VLA^2: Empowering Vision-Language-Action Models with an Agentic Framework for Unseen Concept Manipulation (2510.14902v1)

Published 16 Oct 2025 in cs.RO

Abstract: Current vision-language-action (VLA) models, pre-trained on large-scale robotic data, exhibit strong multi-task capabilities and generalize well to variations in visual and language instructions for manipulation. However, their success rate drops significantly when faced with object concepts outside the training data, such as unseen object descriptions and textures in the dataset. To address this, we propose a novel agentic framework, VLA^2, which leverages OpenVLA as the execution backbone and effectively leverages external modules such as web retrieval and object detection to provide visual and textual knowledge about target objects to the VLA. This approach mitigates generalization failure when handling out-of-distribution objects. Based on the LIBERO simulation environment, we introduced novel objects and object descriptions to construct a new evaluation benchmark with three difficulty levels to test the effectiveness of our method. Our framework successfully outperformed the current state-of-the-art models on our designed hard-level generalization benchmark.

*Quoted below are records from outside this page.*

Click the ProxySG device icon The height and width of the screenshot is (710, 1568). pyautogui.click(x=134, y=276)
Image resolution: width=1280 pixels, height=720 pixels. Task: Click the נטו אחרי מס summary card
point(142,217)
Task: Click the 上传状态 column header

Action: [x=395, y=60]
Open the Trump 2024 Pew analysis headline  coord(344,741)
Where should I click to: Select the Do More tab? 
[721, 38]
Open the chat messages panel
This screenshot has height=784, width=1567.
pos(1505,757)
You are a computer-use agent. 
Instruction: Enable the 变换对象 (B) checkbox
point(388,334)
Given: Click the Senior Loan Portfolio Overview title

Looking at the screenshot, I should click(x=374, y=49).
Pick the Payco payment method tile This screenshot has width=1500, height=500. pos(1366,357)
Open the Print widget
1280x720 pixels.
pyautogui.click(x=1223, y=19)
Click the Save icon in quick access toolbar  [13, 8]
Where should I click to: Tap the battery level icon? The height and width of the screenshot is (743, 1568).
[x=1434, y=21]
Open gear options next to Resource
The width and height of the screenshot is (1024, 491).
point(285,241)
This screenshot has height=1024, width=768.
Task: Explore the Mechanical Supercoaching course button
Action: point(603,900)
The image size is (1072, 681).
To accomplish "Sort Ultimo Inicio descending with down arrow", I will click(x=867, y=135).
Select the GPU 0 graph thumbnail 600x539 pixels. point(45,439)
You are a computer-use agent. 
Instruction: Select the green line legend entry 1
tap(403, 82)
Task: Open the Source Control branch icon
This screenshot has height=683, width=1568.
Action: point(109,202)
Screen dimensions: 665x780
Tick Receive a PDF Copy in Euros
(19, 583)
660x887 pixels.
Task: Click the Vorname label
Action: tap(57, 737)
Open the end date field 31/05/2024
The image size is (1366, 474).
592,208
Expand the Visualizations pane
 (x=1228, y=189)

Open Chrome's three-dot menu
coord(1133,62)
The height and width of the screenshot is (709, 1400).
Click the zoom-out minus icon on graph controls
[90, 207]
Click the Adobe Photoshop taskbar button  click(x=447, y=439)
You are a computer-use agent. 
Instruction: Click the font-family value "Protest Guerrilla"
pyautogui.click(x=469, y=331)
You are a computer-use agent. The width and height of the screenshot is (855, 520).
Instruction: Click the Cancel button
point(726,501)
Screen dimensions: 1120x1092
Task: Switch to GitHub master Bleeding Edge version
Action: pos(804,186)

Compared to the standalone OpenVLA baseline, VLA² achieves a 44.2% improvement in the success rate in the hard-level benchmark and an average improvement of 20.2% in all customized environments without any performance degradation on in-domain tasks. Project website: https://vla-2.github.io.

Summary

The paper presents VLA², a modular agentic framework that significantly improves VLA model success on out-of-distribution tasks by integrating external knowledge and structured memory.
The framework employs a three-stage pipeline—preliminary processing, cognition and memory, and judgment and execution—to decompose tasks and enrich representations.
Experimental results show substantial gains, with up to 44.2% improvement over baselines on hard benchmarks and effective zero-shot adaptation to novel object concepts.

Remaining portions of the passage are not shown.